Rennes. Über komplizierte Wegstrecken, den Mühsal des Alltags und besondere Begegnungen eines Reporters während der Frauenfußball-WM. Eine Kolumne.
Ständig bin ich durch Kreisverkehre gefahren. Manchmal ist mir schwindelig geworden, weil ich dreimal im Kreis gefahren bin, denn mitunter sind die Ausfahrten so eng beieinander, dass man selbst auf dem Navigationsgerät kaum erkennen kann, welche nun die richtige ist. Gefühlt alle 100 Meter fährt man im Kreis. Rennes, die Hauptstadt der Bretagne, scheint auch die Welthauptstadt der Kreisverkehre zu sein.
Quer durch Frankreich - und zurück
Als Begleiter des deutschen Teams bei der Weltmeisterschaft der Fußballerinnen war ich am Schluss wieder dort, wo drei Wochen vorher alles begonnen hatte. Zwischendurch ging es einmal durch Frankreich. Von Rennes nach Valenciennes in den Norden, einmal komplett runter in den Süden nach Montpellier ans Mittelmeer, von dort weiter in die Alpen nach Grenoble und zurück. 4000 Kilometer habe ich abgerissen, ich bin gefühlt durch ebenso viele Kreisverkehre geirrt – und ebenso viele unglückliche Insekten haben die einst weiße Front meines Autos dunkel gefärbt. Ich bin über mehrspurige Autobahnen gefahren und durch Dörfer, in denen die Straßen so schmal waren, dass ein einzelnes Auto kaum durchpasste. Und ohnehin gilt auf dem Land: Trecker haben Vorfahrt! Ich wusste es zwar, konnte es mir vor dieser WM aber gar nicht richtig vorstellen: großes Land, diese Grande Nation.
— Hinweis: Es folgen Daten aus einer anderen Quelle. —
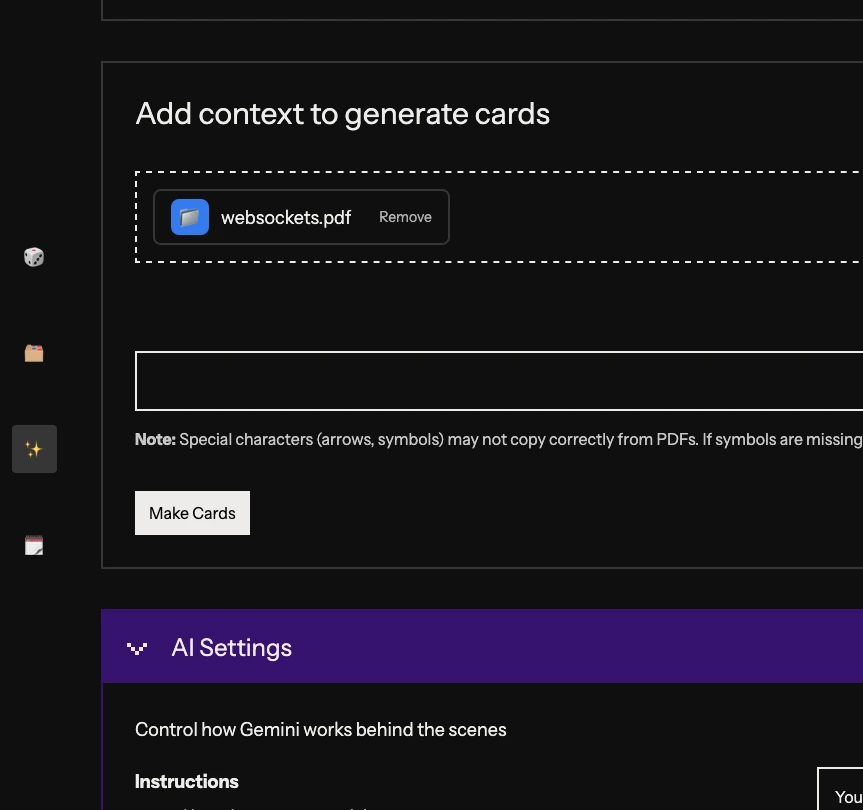Collapse AI Settings using the chevron arrow

[138, 648]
Kickertisch und selbstgebackenes Brot
Ich habe in guten Hotels geschlafen, in schlechten Hotels, einige Nächte in einer Holzhütte auf einem Campingplatz. Zuletzt hat es mich in einen Landgasthof nahe Rennes verschlagen. Betrieben von Yannick und Veronique, einem älteren Ehepaar. Herzlich ging es zu, im Garten stand ein Kickertisch, zum Frühstück gab es selbstgebackenes Brot und Kuchen.
Yannick ist ein netter Kerl. Wenn er erzählte, wähnte man sich in einem der in dieser Region angesiedelten Asterix-Comics. Sie wissen schon: Ganz Gallien ist von den Römern besetzt… Ganz Gallien? Nein!
Der moderne Druide braut im Kessel Kaffee
Yannick ist stolz, in der Bretagne zu leben. „Wir sind zuerst Bretonen, dann Franzosen“, war einer seiner typischen Sätze. Die Flagge der Region hängt in jedem Raum des Hauses, Yannick trägt sie auch als Kette. In der Bretagne haben sie sich erfolgreich gegen die landesweite Maut gewehrt und gegen die Kamera-Überwachung auf den Autobahnen. „Was die in Paris beschließen, muss nicht für uns gelten“, sagt Yannick und lacht. Er wirkt dann wie Miraculix, der Druide aus den Asterix-Comics, nur dass in seinem Kessel in der Küche frischer Kaffee gebrüht und in Müslischalen serviert wird („kleiner Kaffee“).
Bitte eines Frankreich-Reisenden
Als die deutsche Mannschaft ausschied, haben Yannick und ich uns herzlich voneinander verabschiedet. Eine Bitte aber hatte ich noch an Yannick: Er möge mit Macht und Sturheit gegen die vielen Kreisverkehre vorgehen. Wer sonst sollte das schaffen können, wenn nicht Yannick und seine Bretonen. Deren Vorfahren hatten im Kampf gegen die Römer schließlich auch nur Angst davor, dass ihnen der Himmel auf den Kopf fallen könnte.